Start of INPUT

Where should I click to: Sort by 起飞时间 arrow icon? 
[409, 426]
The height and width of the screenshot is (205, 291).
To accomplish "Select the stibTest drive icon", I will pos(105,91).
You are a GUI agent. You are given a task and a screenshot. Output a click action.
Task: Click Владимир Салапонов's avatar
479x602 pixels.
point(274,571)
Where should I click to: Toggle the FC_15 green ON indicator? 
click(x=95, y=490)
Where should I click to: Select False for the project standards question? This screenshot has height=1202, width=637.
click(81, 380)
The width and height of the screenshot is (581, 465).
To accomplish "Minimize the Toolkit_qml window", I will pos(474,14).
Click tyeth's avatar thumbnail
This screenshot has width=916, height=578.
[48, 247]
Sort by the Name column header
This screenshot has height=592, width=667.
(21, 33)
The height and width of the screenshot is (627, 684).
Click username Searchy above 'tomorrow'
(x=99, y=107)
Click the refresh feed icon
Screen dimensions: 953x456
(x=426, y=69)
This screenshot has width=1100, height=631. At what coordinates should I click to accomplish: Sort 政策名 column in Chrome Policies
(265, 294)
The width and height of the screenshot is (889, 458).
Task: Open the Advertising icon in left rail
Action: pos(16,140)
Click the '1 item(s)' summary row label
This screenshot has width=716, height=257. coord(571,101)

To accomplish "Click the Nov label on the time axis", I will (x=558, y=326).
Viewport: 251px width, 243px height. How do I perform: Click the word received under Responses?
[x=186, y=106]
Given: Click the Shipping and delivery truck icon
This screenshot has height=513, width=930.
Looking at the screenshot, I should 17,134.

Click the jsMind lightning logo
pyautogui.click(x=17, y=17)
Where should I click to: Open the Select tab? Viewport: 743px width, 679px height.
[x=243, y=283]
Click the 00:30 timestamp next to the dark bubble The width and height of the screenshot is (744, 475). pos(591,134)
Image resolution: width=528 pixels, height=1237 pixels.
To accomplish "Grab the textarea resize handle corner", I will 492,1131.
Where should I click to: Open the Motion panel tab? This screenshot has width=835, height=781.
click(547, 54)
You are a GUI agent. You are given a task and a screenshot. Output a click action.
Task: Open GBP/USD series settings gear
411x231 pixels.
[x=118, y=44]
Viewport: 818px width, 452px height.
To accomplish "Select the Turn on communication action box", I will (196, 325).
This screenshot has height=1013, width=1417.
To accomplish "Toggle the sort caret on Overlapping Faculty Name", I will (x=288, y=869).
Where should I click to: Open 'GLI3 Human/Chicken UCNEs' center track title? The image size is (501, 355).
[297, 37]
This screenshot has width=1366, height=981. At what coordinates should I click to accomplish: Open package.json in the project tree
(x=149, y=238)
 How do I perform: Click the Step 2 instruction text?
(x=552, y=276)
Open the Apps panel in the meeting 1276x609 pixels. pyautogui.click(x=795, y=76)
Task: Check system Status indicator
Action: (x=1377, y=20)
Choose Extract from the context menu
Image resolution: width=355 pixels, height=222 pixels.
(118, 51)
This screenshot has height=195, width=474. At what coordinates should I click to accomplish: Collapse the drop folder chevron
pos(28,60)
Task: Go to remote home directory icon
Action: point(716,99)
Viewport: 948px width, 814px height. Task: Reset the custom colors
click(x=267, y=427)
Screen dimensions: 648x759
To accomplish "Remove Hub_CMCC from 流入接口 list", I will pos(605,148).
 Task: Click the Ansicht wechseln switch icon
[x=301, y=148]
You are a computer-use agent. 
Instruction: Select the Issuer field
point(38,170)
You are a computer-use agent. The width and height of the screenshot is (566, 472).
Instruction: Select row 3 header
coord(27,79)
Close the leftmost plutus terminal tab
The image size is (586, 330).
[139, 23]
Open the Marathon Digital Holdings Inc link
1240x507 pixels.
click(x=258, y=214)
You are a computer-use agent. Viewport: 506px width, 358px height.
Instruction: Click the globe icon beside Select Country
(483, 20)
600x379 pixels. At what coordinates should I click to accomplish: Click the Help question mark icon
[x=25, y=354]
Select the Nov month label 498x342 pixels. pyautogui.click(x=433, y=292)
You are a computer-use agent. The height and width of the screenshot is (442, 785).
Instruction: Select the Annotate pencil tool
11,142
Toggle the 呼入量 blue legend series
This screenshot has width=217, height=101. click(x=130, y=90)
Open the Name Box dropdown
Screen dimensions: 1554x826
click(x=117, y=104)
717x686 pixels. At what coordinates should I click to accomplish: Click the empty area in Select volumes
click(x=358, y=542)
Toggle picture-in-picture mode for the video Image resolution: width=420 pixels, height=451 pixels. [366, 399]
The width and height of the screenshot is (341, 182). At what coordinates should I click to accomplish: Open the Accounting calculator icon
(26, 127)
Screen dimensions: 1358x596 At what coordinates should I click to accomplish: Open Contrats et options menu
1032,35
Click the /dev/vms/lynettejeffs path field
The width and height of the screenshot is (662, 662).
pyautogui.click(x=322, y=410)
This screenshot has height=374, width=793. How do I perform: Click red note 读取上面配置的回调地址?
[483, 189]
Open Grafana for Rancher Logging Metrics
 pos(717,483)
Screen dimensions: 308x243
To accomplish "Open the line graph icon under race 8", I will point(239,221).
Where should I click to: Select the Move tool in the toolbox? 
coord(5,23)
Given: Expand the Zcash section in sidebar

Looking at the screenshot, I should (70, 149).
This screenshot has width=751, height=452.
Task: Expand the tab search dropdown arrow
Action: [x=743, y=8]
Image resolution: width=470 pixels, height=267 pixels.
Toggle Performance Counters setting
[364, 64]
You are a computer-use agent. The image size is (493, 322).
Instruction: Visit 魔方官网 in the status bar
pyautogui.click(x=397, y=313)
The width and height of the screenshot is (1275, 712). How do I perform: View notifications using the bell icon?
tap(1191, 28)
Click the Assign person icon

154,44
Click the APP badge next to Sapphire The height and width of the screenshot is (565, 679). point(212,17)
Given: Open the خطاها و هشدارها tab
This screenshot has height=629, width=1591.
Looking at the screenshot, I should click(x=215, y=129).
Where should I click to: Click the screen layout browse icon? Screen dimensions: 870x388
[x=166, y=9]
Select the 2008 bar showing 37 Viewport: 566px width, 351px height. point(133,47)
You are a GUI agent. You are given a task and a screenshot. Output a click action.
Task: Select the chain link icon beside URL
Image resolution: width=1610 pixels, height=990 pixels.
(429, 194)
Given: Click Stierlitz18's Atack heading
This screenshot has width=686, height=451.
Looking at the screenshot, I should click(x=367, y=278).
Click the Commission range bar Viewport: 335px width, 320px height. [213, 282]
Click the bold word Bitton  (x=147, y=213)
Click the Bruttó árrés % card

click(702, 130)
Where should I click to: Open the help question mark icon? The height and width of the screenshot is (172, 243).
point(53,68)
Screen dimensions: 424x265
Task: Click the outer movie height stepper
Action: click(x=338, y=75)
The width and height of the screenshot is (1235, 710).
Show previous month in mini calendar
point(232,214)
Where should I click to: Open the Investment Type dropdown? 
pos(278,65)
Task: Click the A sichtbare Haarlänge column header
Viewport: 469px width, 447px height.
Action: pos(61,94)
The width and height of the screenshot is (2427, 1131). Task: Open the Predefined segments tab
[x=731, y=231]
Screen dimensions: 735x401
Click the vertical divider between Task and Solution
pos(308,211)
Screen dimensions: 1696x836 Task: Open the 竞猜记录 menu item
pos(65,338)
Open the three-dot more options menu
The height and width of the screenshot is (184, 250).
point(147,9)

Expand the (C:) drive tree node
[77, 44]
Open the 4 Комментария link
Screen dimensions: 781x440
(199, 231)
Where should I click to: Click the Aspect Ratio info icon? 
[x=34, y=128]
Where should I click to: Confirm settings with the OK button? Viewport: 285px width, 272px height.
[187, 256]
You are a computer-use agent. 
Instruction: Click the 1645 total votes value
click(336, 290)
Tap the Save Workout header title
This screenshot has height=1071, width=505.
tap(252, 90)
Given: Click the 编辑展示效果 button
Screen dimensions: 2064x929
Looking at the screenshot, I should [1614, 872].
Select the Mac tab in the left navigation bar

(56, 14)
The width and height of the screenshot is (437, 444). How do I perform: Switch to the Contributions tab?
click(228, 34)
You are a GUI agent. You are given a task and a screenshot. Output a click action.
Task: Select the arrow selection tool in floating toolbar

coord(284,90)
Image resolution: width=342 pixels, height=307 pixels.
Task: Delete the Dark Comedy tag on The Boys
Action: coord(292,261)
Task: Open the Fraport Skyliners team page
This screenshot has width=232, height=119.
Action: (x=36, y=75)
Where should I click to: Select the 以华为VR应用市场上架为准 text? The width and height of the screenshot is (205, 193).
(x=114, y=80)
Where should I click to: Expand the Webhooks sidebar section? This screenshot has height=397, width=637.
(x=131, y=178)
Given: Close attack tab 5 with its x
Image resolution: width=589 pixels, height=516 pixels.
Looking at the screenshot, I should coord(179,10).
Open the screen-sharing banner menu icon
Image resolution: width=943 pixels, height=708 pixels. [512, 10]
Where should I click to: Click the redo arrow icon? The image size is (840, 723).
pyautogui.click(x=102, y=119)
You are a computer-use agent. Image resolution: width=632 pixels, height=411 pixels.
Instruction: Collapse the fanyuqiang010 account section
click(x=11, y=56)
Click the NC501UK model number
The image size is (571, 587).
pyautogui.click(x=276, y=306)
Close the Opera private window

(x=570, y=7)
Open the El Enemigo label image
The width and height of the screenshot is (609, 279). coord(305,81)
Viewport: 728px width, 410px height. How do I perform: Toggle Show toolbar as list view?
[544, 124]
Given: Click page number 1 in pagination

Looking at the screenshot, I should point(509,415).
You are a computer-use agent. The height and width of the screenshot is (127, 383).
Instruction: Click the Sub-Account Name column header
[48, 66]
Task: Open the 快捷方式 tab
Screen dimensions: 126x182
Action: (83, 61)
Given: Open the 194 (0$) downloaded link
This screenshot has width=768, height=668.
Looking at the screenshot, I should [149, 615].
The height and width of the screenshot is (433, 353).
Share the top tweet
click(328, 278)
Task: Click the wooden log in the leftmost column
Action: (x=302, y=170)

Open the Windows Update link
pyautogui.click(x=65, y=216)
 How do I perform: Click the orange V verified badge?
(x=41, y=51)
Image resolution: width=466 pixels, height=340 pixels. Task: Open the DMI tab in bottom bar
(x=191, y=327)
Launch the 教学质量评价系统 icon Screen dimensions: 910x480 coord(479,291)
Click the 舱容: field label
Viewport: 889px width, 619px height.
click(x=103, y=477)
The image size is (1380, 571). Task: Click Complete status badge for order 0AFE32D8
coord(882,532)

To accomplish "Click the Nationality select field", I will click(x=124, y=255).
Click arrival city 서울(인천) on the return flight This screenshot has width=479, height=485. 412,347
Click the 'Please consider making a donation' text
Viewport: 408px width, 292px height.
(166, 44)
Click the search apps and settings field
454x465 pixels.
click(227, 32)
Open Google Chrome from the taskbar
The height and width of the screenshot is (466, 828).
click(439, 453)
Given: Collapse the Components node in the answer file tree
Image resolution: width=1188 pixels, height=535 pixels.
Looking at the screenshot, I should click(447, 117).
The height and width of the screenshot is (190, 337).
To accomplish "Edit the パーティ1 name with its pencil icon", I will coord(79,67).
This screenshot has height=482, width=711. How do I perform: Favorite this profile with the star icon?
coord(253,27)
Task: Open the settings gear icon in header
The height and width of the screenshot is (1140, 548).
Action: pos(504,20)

End of INPUT

§ **WHAT TO DO**
Reproduce each line of the material in which the string "next" occurs.

§ **SOLUTION**
Click the 00:30 timestamp next to the dark bubble The width and height of the screenshot is (744, 475). pos(591,134)
Click the APP badge next to Sapphire The height and width of the screenshot is (565, 679). point(212,17)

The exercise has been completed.